PROVIDED PASSAGE
== == ==

Posted by RosieJoseph in My home, Reflections, Simple things, The adventures of living life in the French countryside, The continuing adventure, The seasons

≈ 1 Comment

Tags

being grateful, believe, Blessings, Change, Contentment, Dogs, French sunsets, Inspiration, keeping busy, LIfe, life shows the way, making change, moving forward, new decor, Reflections, Simple things, Small things, Sunrises, sunsets, The seasons, Welsh Terriers, Welshies

I have written many times about winter in rural France. I have said how people dread it, how it can be very grey (although that is one of my favourite colours!), and how work can be scarce to the point of non existence; add that to what can be one of the most expensive times of the year with fuel to find, and it can be hard.

A new year – a time of reflection

So this year we are approaching winter with a different approach, in fact this year we are approaching a lot of things differently, but more of that to come over the year!

== == ==

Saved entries
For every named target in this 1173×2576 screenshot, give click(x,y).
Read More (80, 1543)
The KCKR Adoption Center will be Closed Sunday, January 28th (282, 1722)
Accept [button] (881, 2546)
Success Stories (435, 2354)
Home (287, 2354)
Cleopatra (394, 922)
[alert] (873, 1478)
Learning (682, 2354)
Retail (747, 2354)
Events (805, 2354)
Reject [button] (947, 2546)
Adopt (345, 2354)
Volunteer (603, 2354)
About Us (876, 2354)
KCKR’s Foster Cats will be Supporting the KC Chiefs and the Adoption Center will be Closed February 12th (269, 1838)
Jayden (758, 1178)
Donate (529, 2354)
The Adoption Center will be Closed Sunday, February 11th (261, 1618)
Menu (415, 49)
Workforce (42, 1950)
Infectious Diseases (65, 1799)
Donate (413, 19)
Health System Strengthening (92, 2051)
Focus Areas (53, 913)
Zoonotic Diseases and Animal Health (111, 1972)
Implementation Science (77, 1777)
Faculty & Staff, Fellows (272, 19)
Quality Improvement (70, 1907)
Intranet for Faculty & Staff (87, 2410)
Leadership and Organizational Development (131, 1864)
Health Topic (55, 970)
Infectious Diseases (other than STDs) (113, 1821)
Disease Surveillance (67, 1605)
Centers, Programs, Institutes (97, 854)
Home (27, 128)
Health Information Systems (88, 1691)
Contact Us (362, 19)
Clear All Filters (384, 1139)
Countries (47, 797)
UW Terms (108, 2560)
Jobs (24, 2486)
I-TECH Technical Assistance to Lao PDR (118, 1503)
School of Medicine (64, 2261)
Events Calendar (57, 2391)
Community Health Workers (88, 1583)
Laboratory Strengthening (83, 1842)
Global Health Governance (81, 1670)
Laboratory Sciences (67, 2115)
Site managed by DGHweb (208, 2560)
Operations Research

== == ==

WORK TO COMPLETE
#1 Print the passage of the blog post about winter in rural France from "So this year" to "over the year!".
#2 Which categories does the blog post about winter in rural France say it was posted in? List every one.
#3 Pick up the blog post about winter in rural France after its final sentence and keep writing.

EXERCISE ANSWERS
#1
So this year we are approaching winter with a different approach, in fact this year we are approaching a lot of things differently, but more of that to come over the year!

#2
- My home
- Reflections
- Simple things
- The adventures of living life in the French countryside
- The continuing adventure
- The seasons

#3
Firstly we have wood, in our garden, our own wood. So we spend at least one afternoon a week chopping the wood (don’t get me started on the log splitter!). I enjoy it, I enjoy working with my husband, with the puppies running around us, and I find it rewarding.

Secondly we have decided to focus on what we can do, instead of what we can’t do. I believe if you keep going what you need will come, so since the new year we have done the following:

We went for our New Year day walk around the medieval city of forgeres

I said we are going to enjoy the winter in my previous posts, and I hope by doing this I will inspire others to just embrace each and every day.

Rich has decided to use his time, and has painted our toilet, and hung the radiator on the wall. We have decided that this is the year that we will take control and this is one way to do it. To decorate the house, with the paint we already have, and to do it well and how we want it. This house will be unrecognisable.

He has also re-arranged our living room, so that we take more advantage of the log burner with a ‘snug area by the tv and fire. I love it, it has gone from this……

To this..(dog leg not included!)

He has opened up the seating area at the other side of the room, and we have decided not to have a table. We never use it! So it’s going up for sale and we now have a huge amount of space. From this….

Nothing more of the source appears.